Dans cet article, je m’intéresserais à cette question en convoquant le concept de visage développé par Levinas. Selon lui, la rencontre avec l’autre (humain) s’effectue dans la «visageité» qui est un mode éthique d’apparition d’autrui. Malgré les tropismes anthropomorphes de la robotique sociale, on ne saurait intégrer ses créations à la «visagéité» telle que la définit le philosophe, à moins de trahir le concept initial en se cantonnant à une analyse phénoménologique trop superficielle. La «visagéité» reste toutefois une analyse très intéressante pour penser l’altérité des robots et, surtout, ses effets sur l’humain.
Entre vulnérabilité et responsabilité
Levinas est un penseur incontournable pour qui s’intéresse à la question de l’altérité. On lui doit notamment de profondes analyses de la rencontre avec l’Autre et de ses implications éthiques dans ce qu’il nomme le visage. Le concept lévinassien de visage désigne une expérience méta-esthétique qui ne doit pas être confondue avec celle, quotidienne, du visage comme expression animée de la face. Au contraire, le visage d’autrui est ce qu’on expérimente, ce qu’on ressent, ce qui s’impose à nous indépendamment de la perception de son visage physique. Dans un entretien conduit par Philippe Nemo en 1984, Levinas déclare :
«Je me demande si l’on peut parler d’un regard tourné vers le visage, car le regard est connaissance, perception. Je pense plutôt que l’accès au visage est d’emblée éthique. C’est lorsque vous voyez un nez, un front, un menton, et que vous pouvez les décrire, que vous vous tournez vers autrui comme vers un objet. La meilleure façon de rencontrer autrui, c’est de ne même pas regarder la couleur de ses yeux.»

__Consigne__. Pouvez-vous recopier mot pour mot le passage de l'article sur Levinas qui commence à « Dans cet article, je » et se termine à « effets sur l’humain. » ?

__Données fournies__.
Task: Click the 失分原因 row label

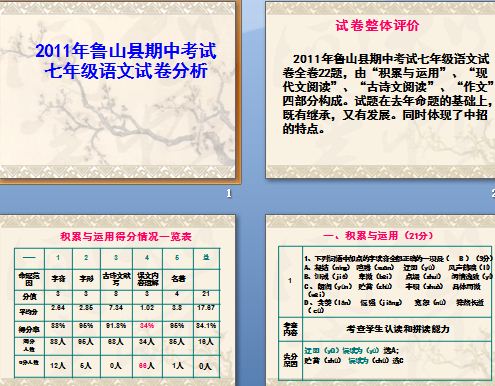Action: tap(290, 360)
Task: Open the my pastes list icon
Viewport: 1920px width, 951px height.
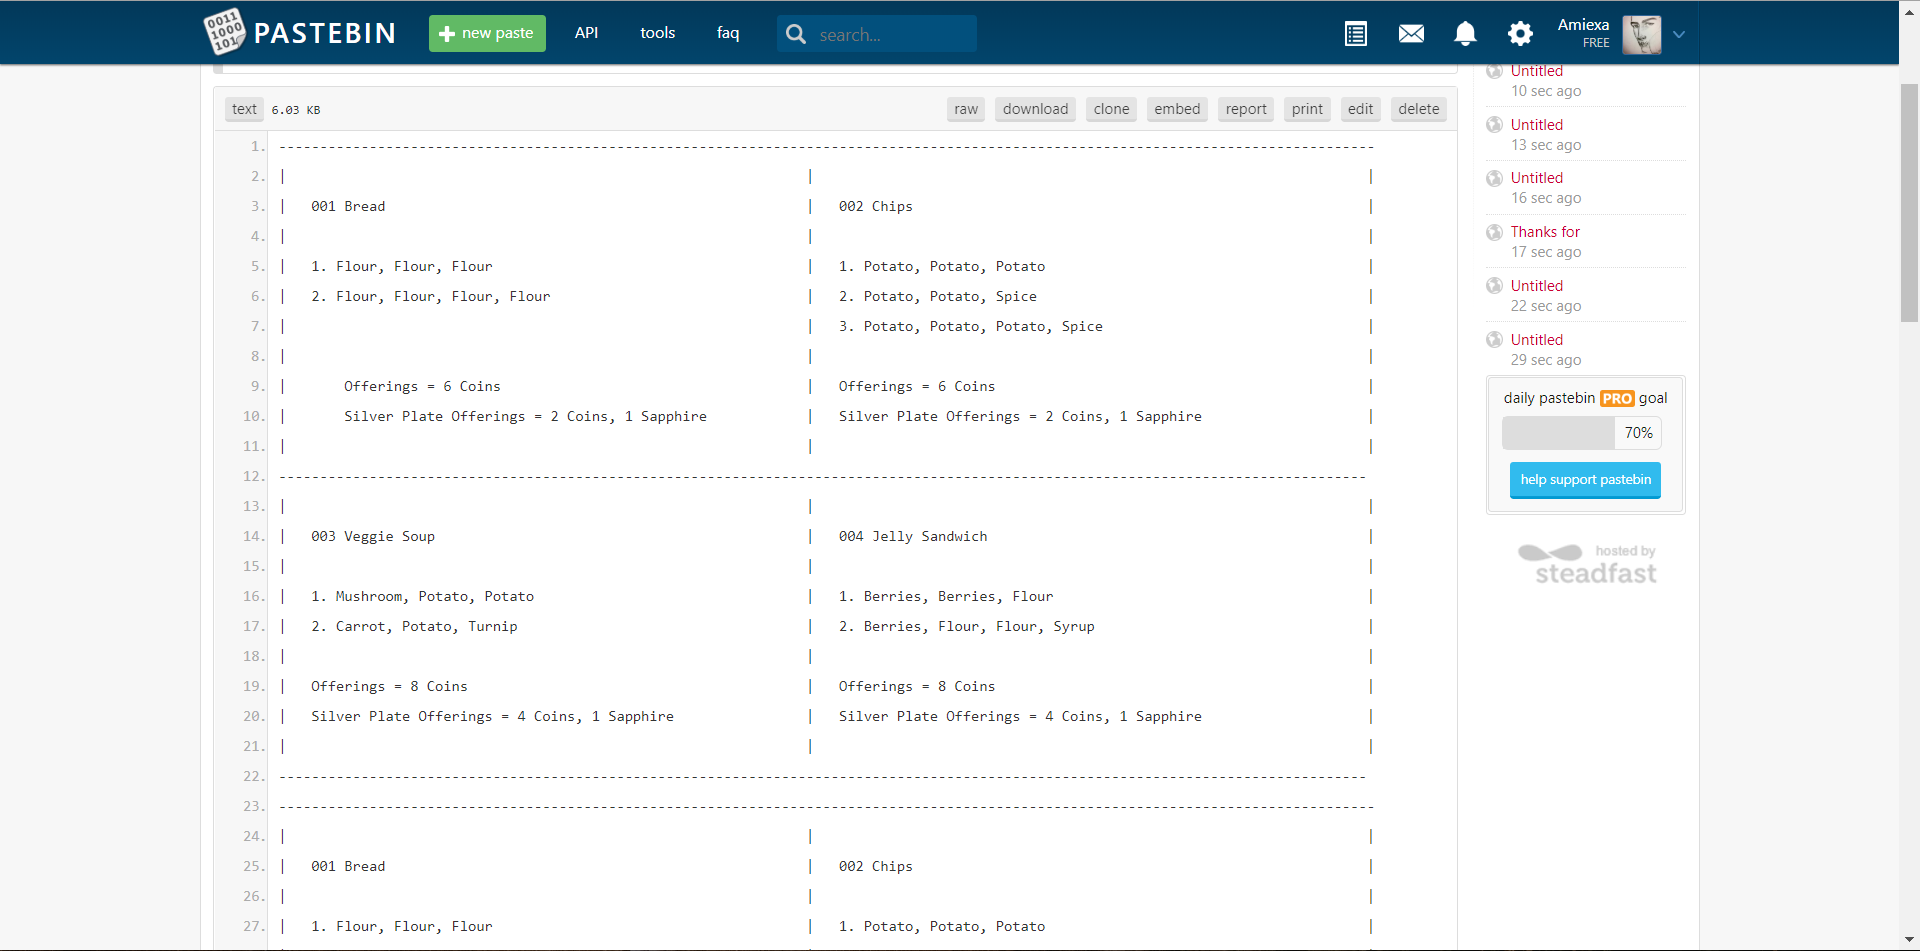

__Exercice corrigé__.
Dans cet article, je m’intéresserais à cette question en convoquant le concept de visage développé par Levinas. Selon lui, la rencontre avec l’autre (humain) s’effectue dans la «visageité» qui est un mode éthique d’apparition d’autrui. Malgré les tropismes anthropomorphes de la robotique sociale, on ne saurait intégrer ses créations à la «visagéité» telle que la définit le philosophe, à moins de trahir le concept initial en se cantonnant à une analyse phénoménologique trop superficielle. La «visagéité» reste toutefois une analyse très intéressante pour penser l’altérité des robots et, surtout, ses effets sur l’humain.